*YOUR OBJECTIVE*:
Write back every record verbatim.

*DATASET ENTRIES*:
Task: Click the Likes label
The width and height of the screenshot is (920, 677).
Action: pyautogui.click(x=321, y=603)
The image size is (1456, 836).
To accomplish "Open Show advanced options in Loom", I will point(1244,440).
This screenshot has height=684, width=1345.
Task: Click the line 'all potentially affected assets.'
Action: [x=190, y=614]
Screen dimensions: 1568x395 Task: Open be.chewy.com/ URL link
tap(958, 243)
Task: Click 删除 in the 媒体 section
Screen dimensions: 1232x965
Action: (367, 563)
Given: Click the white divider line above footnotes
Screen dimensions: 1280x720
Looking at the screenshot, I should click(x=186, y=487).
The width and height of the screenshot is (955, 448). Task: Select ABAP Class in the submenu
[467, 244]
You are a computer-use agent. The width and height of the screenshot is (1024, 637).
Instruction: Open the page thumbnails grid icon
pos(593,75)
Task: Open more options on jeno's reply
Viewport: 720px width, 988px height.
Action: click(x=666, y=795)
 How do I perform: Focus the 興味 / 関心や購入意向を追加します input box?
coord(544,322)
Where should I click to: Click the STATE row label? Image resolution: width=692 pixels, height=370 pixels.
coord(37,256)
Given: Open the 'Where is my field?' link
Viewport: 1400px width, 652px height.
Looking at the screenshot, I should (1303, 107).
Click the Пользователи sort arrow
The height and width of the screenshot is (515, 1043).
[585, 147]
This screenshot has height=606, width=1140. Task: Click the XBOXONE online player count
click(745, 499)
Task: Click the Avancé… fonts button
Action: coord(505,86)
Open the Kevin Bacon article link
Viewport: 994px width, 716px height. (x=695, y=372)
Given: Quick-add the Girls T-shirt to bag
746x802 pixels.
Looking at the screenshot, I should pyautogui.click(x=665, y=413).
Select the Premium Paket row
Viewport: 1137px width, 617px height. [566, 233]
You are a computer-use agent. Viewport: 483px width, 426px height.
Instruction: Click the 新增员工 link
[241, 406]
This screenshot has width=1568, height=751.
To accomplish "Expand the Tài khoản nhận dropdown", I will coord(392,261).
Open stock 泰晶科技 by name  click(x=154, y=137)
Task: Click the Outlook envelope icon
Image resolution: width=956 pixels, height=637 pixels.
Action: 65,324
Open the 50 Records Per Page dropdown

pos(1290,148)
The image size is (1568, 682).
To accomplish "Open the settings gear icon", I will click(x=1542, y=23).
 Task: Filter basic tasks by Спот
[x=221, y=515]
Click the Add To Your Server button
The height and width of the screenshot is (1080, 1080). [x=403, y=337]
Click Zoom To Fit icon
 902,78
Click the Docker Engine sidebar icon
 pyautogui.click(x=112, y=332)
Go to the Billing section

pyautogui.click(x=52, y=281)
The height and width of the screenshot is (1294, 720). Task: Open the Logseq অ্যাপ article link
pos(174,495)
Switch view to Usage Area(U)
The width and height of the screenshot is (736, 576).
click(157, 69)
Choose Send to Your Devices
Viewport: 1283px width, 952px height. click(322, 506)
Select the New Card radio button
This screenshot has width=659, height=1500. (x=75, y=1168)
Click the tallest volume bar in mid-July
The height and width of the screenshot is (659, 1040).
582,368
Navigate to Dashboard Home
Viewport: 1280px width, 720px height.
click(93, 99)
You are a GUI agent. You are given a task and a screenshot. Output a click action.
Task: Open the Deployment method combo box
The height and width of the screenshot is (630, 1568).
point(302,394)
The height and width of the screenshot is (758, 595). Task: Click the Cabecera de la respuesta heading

*RESULT*:
Task: Click the Likes label
The width and height of the screenshot is (920, 677).
Action: pyautogui.click(x=321, y=603)
The image size is (1456, 836).
To accomplish "Open Show advanced options in Loom", I will point(1244,440).
This screenshot has height=684, width=1345.
Task: Click the line 'all potentially affected assets.'
Action: [x=190, y=614]
Screen dimensions: 1568x395 Task: Open be.chewy.com/ URL link
tap(958, 243)
Task: Click 删除 in the 媒体 section
Screen dimensions: 1232x965
Action: (367, 563)
Given: Click the white divider line above footnotes
Screen dimensions: 1280x720
Looking at the screenshot, I should click(x=186, y=487).
The width and height of the screenshot is (955, 448). Task: Select ABAP Class in the submenu
[467, 244]
You are a computer-use agent. The width and height of the screenshot is (1024, 637).
Instruction: Open the page thumbnails grid icon
pos(593,75)
Task: Open more options on jeno's reply
Viewport: 720px width, 988px height.
Action: click(x=666, y=795)
 How do I perform: Focus the 興味 / 関心や購入意向を追加します input box?
coord(544,322)
Where should I click to: Click the STATE row label? Image resolution: width=692 pixels, height=370 pixels.
coord(37,256)
Given: Open the 'Where is my field?' link
Viewport: 1400px width, 652px height.
Looking at the screenshot, I should (1303, 107).
Click the Пользователи sort arrow
The height and width of the screenshot is (515, 1043).
[585, 147]
This screenshot has height=606, width=1140. Task: Click the XBOXONE online player count
click(745, 499)
Task: Click the Avancé… fonts button
Action: coord(505,86)
Open the Kevin Bacon article link
Viewport: 994px width, 716px height. (x=695, y=372)
Given: Quick-add the Girls T-shirt to bag
746x802 pixels.
Looking at the screenshot, I should pyautogui.click(x=665, y=413).
Select the Premium Paket row
Viewport: 1137px width, 617px height. [566, 233]
You are a computer-use agent. Viewport: 483px width, 426px height.
Instruction: Click the 新增员工 link
[241, 406]
This screenshot has width=1568, height=751.
To accomplish "Expand the Tài khoản nhận dropdown", I will coord(392,261).
Open stock 泰晶科技 by name  click(x=154, y=137)
Task: Click the Outlook envelope icon
Image resolution: width=956 pixels, height=637 pixels.
Action: 65,324
Open the 50 Records Per Page dropdown

pos(1290,148)
The image size is (1568, 682).
To accomplish "Open the settings gear icon", I will click(x=1542, y=23).
 Task: Filter basic tasks by Спот
[x=221, y=515]
Click the Add To Your Server button
The height and width of the screenshot is (1080, 1080). [x=403, y=337]
Click Zoom To Fit icon
 902,78
Click the Docker Engine sidebar icon
 pyautogui.click(x=112, y=332)
Go to the Billing section

pyautogui.click(x=52, y=281)
The height and width of the screenshot is (1294, 720). Task: Open the Logseq অ্যাপ article link
pos(174,495)
Switch view to Usage Area(U)
The width and height of the screenshot is (736, 576).
click(157, 69)
Choose Send to Your Devices
Viewport: 1283px width, 952px height. click(322, 506)
Select the New Card radio button
This screenshot has width=659, height=1500. (x=75, y=1168)
Click the tallest volume bar in mid-July
The height and width of the screenshot is (659, 1040).
582,368
Navigate to Dashboard Home
Viewport: 1280px width, 720px height.
click(93, 99)
You are a GUI agent. You are given a task and a screenshot. Output a click action.
Task: Open the Deployment method combo box
The height and width of the screenshot is (630, 1568).
point(302,394)
The height and width of the screenshot is (758, 595). Task: Click the Cabecera de la respuesta heading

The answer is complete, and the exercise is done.